The whole point of a philosophical argument revolves around providing piece of information A, and piece of information B and then asserting that from A and B you can reliably infer a third piece of information C. People are routinely taken in by things which have the cosmetic appearance of doing this, but which don't actually involve an inference to new information, and thus are not actually arguments at all.
An example of that would be the following false syllogism:
A. All batchelors are men.
B. All batchelors are unmarried.
C:. Therefore all bachelors are unmarried men.
We already know by definition that the intersection between the sets of unmarried individuals and individuals who are men is the set of batchelors, so no inference to this tautological knowledge can be valid.
Look around and you will find that the tautological false argument with no inferential step is used often, sometimes they even manage it for untrue arguments. So a regularly seen example is:
A. All murders are killings.
B. All murders are wrongful.
C:. Therefore all murders are wrongful killings (Yay I just proved murder is wrong).
Same as above, the intersection between wrongful and killings is definitive for the set of "murder", and therefore the wrongfulness of murder precedes the existence of any murders.
Sometimes it's unclear whether there is an attempt is to establish an argument at all, or else to reinforce the tautological status of a disputable claim.
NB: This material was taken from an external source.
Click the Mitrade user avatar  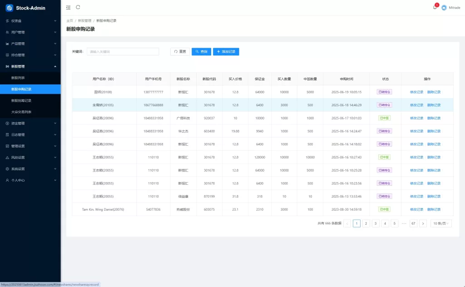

For examples of that, the wretched Gender sub on this site offers lots of horrifying nonsense along the lines of....
A. All boys are born with <something about chromosomes, something about gametes, or something about dicks and balls>
B. Genders and sexes are the same.
C:. Therefore sex change is impossible/meaningless/blah.
When arguments take this broad form, they wouldn't work as arguments if the premise that gender == sex is true, but the restating of the premise is usually the point rather than the inference to the conclusion.
So, as I hope this makes clear, to qualify as an argument at all, the the arrangement must perform the work of an argument, which is to take the initial pieces of information and provide some explanation for how those validate the inferential move to some new pice of information. It is very common to adopt the cosmetic form of such argument without doing the actual work and for people to not really notice the difference.